A. I wasn't able to even trust my own intuition especially after rehab, being such a raw personality again, not really knowing what is good and not so good for me, who do I trust and who don't I trust. I started to see different things [in therapist Phil Towle]. Why is he contributing lyrics? It started to feel like he was very invasive, and I didn't know if it was just me feeling that way. Was I supposed to be open to everything and everyone? I could have stopped it all if I wanted to, but my own fears prevented me from realizing that I could. There is a scene in the movie where Lars and I agree that it was time for us to fly, and maybe crash on our own if it was meant to be, and we said goodbye to Phil. Lars [Ulrich] backed me up on that and that was pretty important growth moment for us.
Q. Ulrich said that the Metallica that exists now is the Metallica that Jason Newsted always advocated when he was in the band. Would you agree?
A. Jason certainly sparked the inward look in us all, but unfortunately he was the one that chose not to look inward, he just ran outward. Right when it started to get heavy, he bailed on it. I'm glad we continued with what we had to do. In a way, we were disappointed that he wasn't willing to do the work. He just wanted to get to the destination. He didn't want to travel the journey.

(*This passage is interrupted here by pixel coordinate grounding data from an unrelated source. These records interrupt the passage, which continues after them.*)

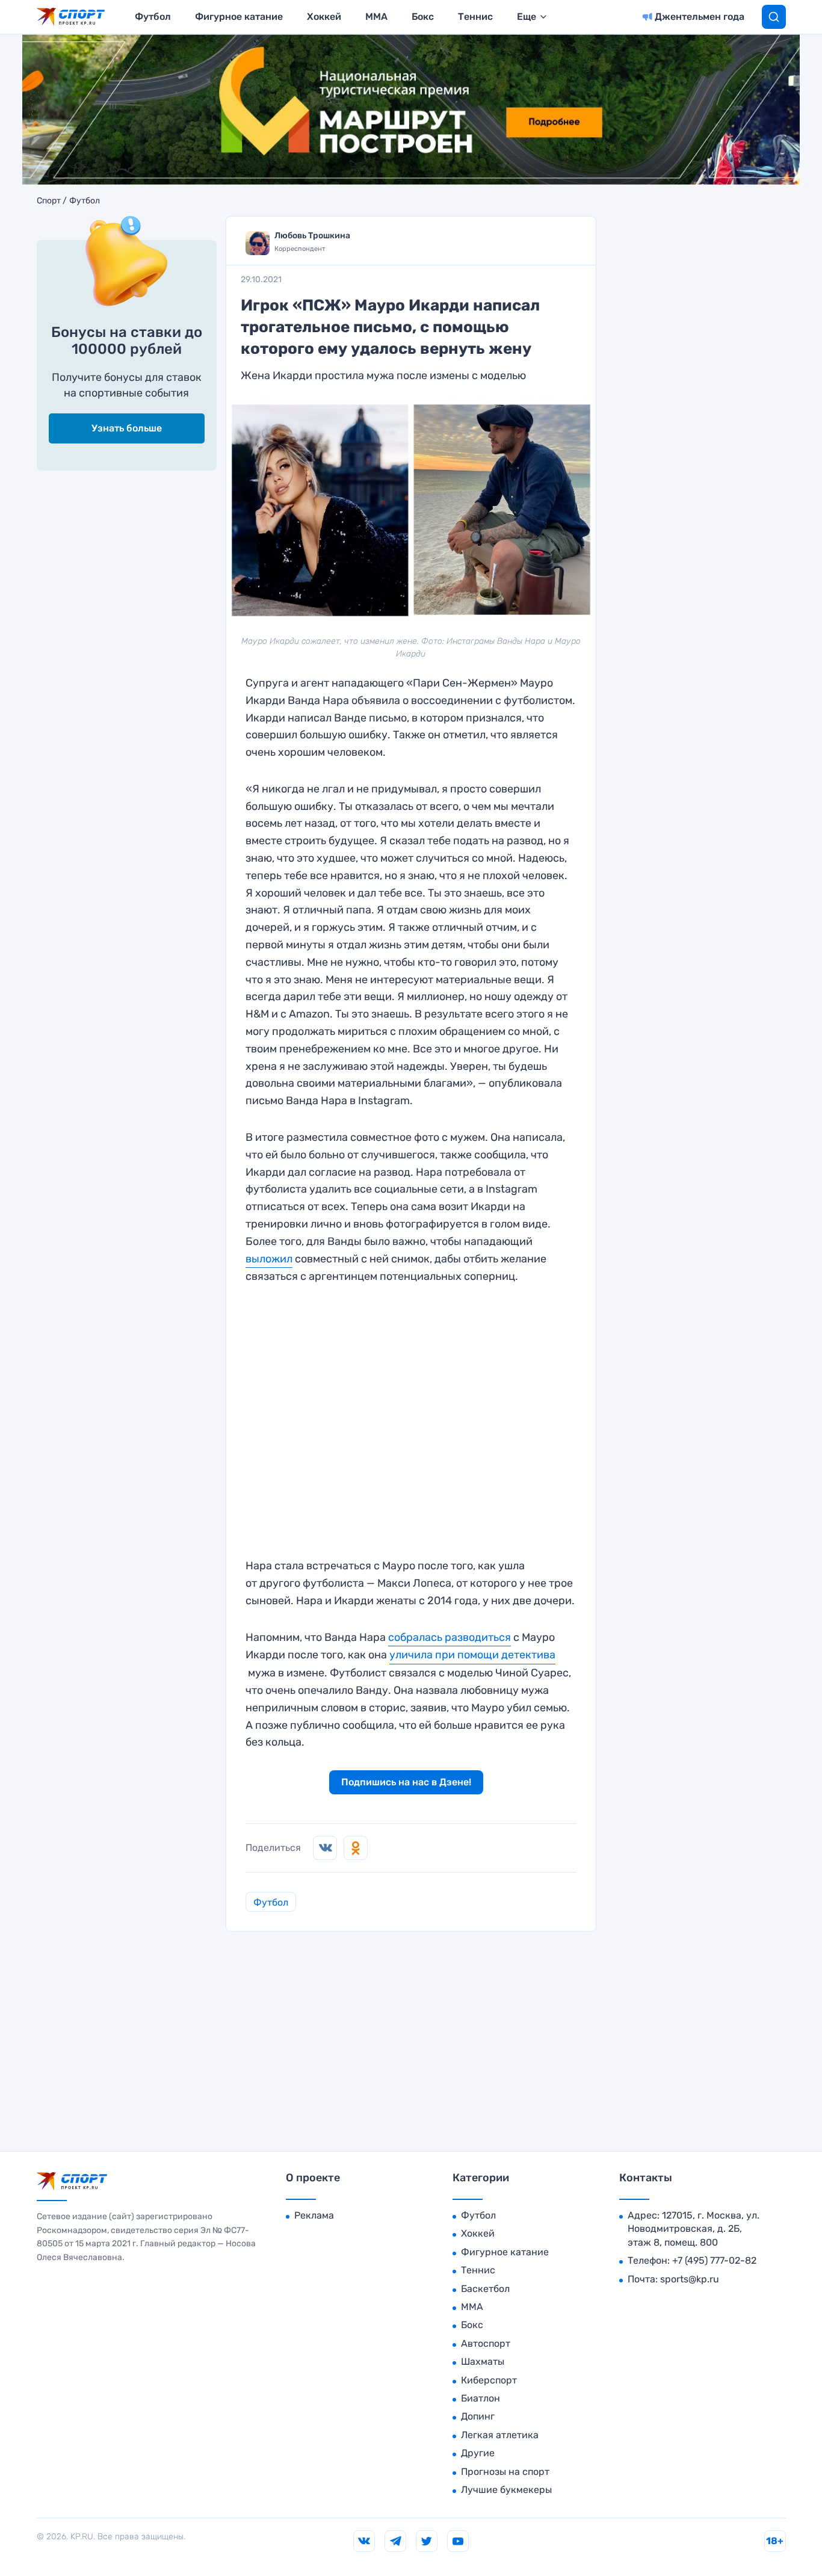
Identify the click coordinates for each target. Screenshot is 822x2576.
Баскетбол (485, 2288)
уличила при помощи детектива (472, 1654)
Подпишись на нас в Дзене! (406, 1782)
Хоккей (324, 16)
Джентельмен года (699, 16)
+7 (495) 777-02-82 (714, 2260)
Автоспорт (485, 2343)
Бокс (423, 16)
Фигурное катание (239, 16)
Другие (478, 2453)
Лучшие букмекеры (506, 2489)
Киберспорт (489, 2380)
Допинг (478, 2416)
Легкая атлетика (500, 2435)
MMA (376, 16)
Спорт (49, 201)
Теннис (475, 16)
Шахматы (482, 2361)
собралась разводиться (449, 1637)
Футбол (153, 16)
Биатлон (480, 2398)
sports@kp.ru (689, 2279)
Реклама (314, 2215)
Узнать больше (126, 428)
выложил (269, 1258)
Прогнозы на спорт (505, 2471)
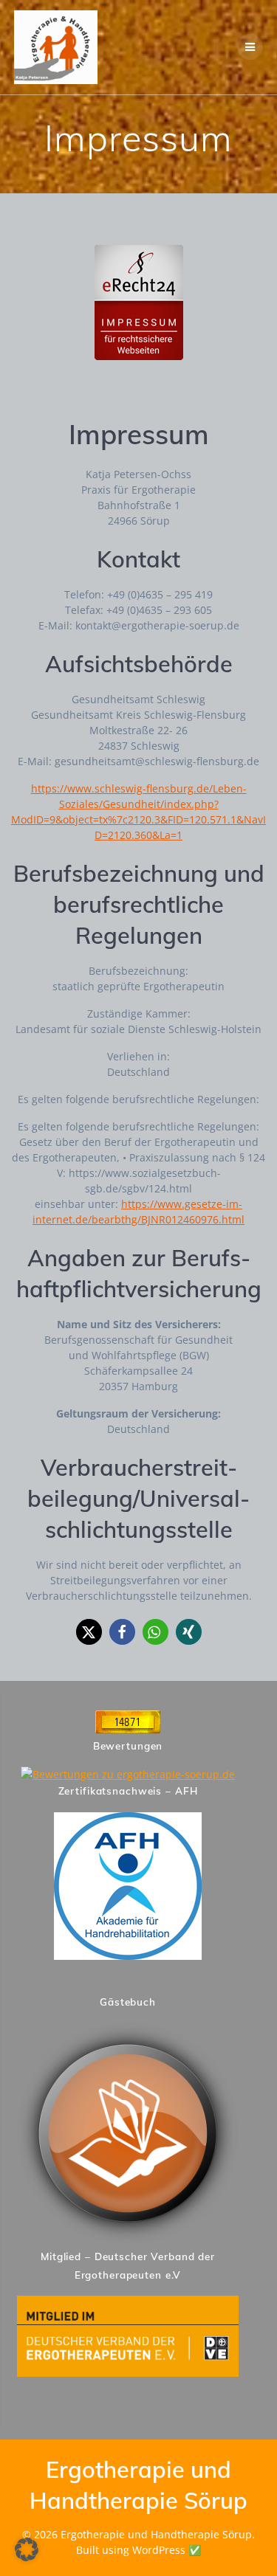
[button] (89, 1632)
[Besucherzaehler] (127, 1729)
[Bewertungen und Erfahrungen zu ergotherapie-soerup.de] (128, 1774)
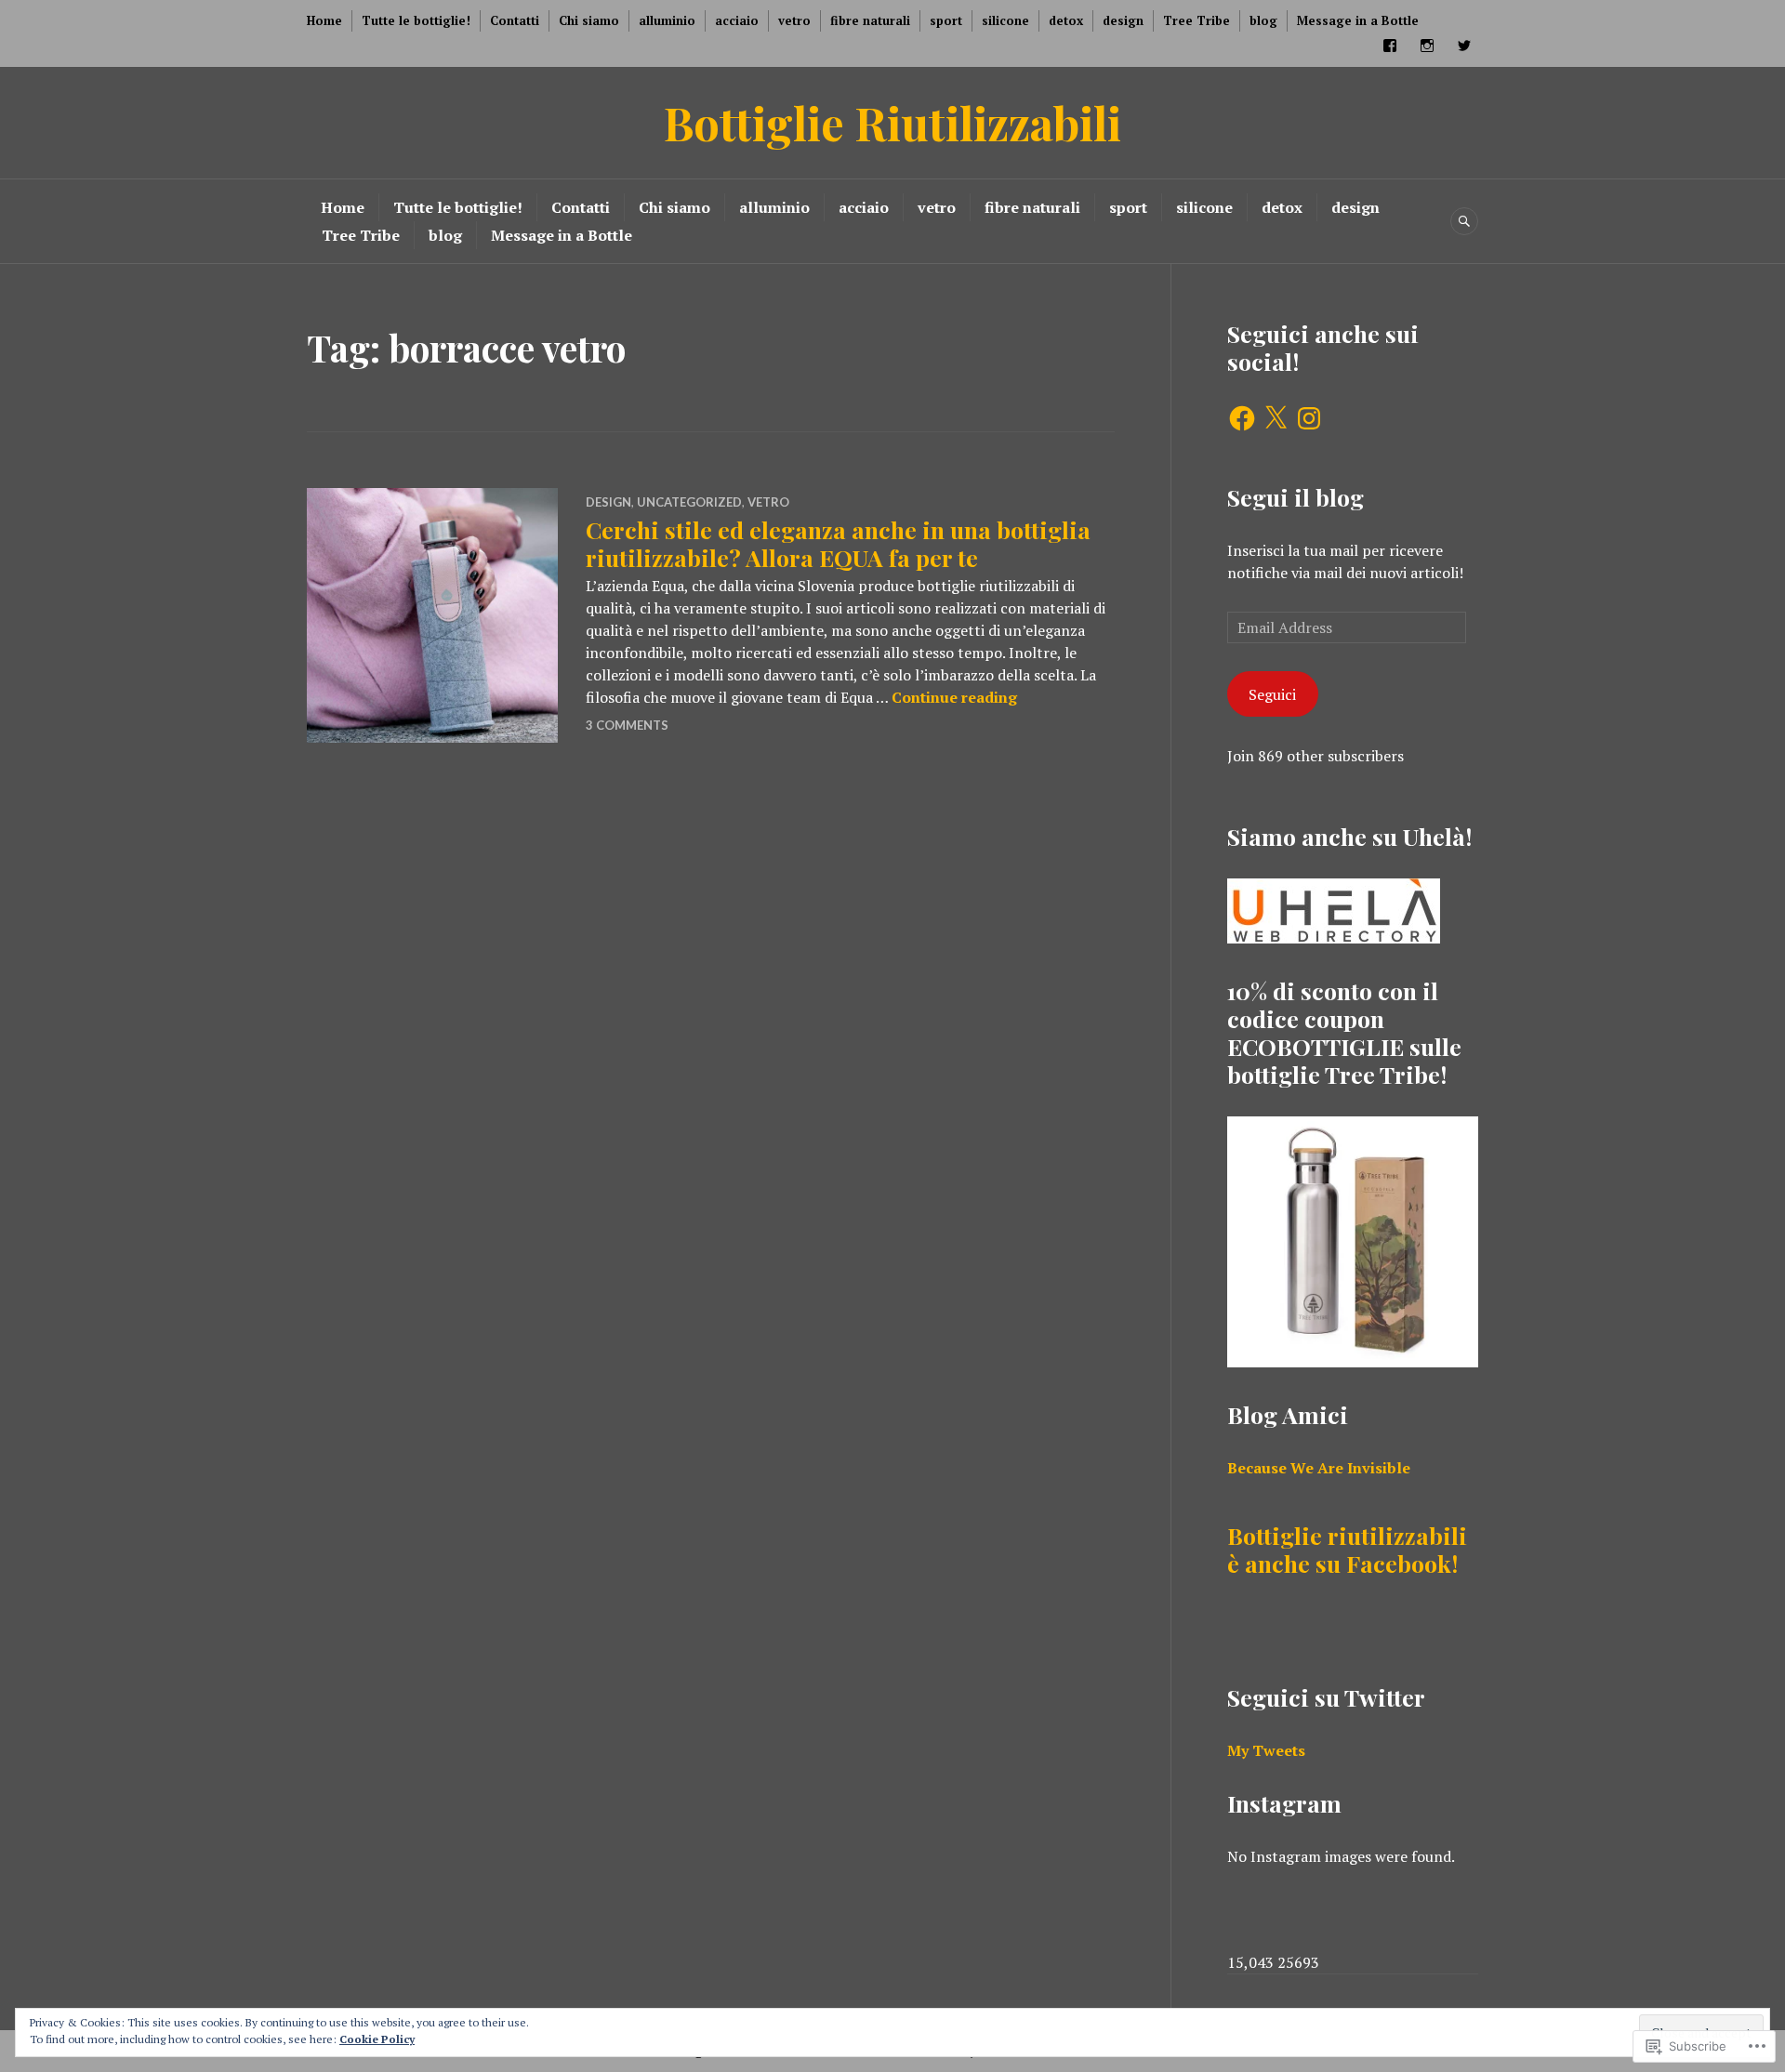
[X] (1275, 418)
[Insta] (1427, 45)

Q. So what exactly do you and Lars have in common besides fighting for leadership in a multimillion-dollar rock band?
A. [Laughs] You're not wrong in saying that we are very different people as far as our outside interests. But inside, music moves us somehow, and the same music touched our lives at an early age. Also, we share control issues, trust issues, power issues. So there is a lot that we have in common, and we used it against each other for a long time. That's why it's so difficult for us to get closer, because we both used the same weapons and the same shields. We've been able to lay those down and at least get to know each other, and now we know when each of us is using the old tactics to get his way.
Q. Did you every worry this movie was going to turn into a real-life "Spinal Tap"?
A. [Laughs] When someone says something like that, there are two things that come to mind. One is, `Oh my God, what have we done? What did we do wrong? I can't take it back now.' And the second is how sad it is that someone thinks what we did is so shocking. That someone being themselves, and open -- what an amazing gift to have cameras there during our most traumatic time. No one gets that really. Why not put it out?
This is a movie about relationships. It's four guys who are going through life together and we just happen to play music. It's not really about rock. It revolves around us being in a band, but it could've been a movie about four guys who aren't in a band. The most interesting part is that we are in a band in the public eye and in a career that is very image-conscious and very controlling of the image, and this is just blowing that out of the water.
In a recent interview with the Washington Post, Hetfield said that he had no regrets about his long career. "The things I did that hurt myself, it got me to where I need to be now, and all happened for a reason."
But then he amended. "I do regret the wreckage on the road. The people I treated with such soullessness . . . the cheating, destruction, just completely abusing people, being drunk. I do wish I hadn't hurt other people."
Back in the wild days, "there was total disregard for anybody and their authority, no respect for any security people, total objectification of women, just degradation, that was enough. . . . Playing music was fun. But I went on the road for that other stuff. . . . I could say three little words: Rush the stage. And people would die. It's a lot of power and I used to not give a damn."